- _REQUIRED WORK_: Once you have read the entries below, repeat all of them exactly.

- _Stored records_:
- - -

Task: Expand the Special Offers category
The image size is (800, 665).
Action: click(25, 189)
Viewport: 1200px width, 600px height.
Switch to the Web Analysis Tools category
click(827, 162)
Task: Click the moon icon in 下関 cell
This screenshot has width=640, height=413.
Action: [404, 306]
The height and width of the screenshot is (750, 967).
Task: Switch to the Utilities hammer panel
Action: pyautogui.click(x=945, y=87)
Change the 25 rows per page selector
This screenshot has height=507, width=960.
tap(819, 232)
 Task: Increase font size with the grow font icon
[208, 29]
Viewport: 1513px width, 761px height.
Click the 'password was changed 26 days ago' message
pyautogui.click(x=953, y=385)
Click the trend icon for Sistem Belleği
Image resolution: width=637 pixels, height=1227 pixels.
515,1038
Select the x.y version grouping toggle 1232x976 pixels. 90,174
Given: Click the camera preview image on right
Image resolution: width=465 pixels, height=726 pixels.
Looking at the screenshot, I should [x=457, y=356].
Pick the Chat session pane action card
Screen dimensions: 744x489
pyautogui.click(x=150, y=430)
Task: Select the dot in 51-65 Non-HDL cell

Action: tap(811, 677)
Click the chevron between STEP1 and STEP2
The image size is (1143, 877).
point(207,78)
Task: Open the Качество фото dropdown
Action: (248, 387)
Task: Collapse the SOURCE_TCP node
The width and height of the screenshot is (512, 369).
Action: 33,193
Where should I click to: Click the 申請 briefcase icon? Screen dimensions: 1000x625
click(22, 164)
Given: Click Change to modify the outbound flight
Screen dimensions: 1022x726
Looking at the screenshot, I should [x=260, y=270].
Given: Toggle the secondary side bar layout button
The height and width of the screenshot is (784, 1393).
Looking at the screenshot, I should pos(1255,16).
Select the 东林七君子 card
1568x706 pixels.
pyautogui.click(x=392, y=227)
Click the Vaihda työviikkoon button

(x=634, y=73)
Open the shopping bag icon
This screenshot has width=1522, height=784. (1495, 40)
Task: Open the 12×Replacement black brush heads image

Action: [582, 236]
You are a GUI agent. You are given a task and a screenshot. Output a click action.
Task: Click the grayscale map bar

- - -

- _RESPONSE AREA_:
Task: Expand the Special Offers category
The image size is (800, 665).
Action: click(25, 189)
Viewport: 1200px width, 600px height.
Switch to the Web Analysis Tools category
click(827, 162)
Task: Click the moon icon in 下関 cell
This screenshot has width=640, height=413.
Action: [404, 306]
The height and width of the screenshot is (750, 967).
Task: Switch to the Utilities hammer panel
Action: pyautogui.click(x=945, y=87)
Change the 25 rows per page selector
This screenshot has height=507, width=960.
tap(819, 232)
 Task: Increase font size with the grow font icon
[208, 29]
Viewport: 1513px width, 761px height.
Click the 'password was changed 26 days ago' message
pyautogui.click(x=953, y=385)
Click the trend icon for Sistem Belleği
Image resolution: width=637 pixels, height=1227 pixels.
515,1038
Select the x.y version grouping toggle 1232x976 pixels. 90,174
Given: Click the camera preview image on right
Image resolution: width=465 pixels, height=726 pixels.
Looking at the screenshot, I should [x=457, y=356].
Pick the Chat session pane action card
Screen dimensions: 744x489
pyautogui.click(x=150, y=430)
Task: Select the dot in 51-65 Non-HDL cell

Action: tap(811, 677)
Click the chevron between STEP1 and STEP2
The image size is (1143, 877).
point(207,78)
Task: Open the Качество фото dropdown
Action: (248, 387)
Task: Collapse the SOURCE_TCP node
The width and height of the screenshot is (512, 369).
Action: 33,193
Where should I click to: Click the 申請 briefcase icon? Screen dimensions: 1000x625
click(22, 164)
Given: Click Change to modify the outbound flight
Screen dimensions: 1022x726
Looking at the screenshot, I should [x=260, y=270].
Given: Toggle the secondary side bar layout button
The height and width of the screenshot is (784, 1393).
Looking at the screenshot, I should pos(1255,16).
Select the 东林七君子 card
1568x706 pixels.
pyautogui.click(x=392, y=227)
Click the Vaihda työviikkoon button

(x=634, y=73)
Open the shopping bag icon
This screenshot has width=1522, height=784. (1495, 40)
Task: Open the 12×Replacement black brush heads image

Action: [582, 236]
You are a GUI agent. You are given a task and a screenshot. Output a click action.
Task: Click the grayscale map bar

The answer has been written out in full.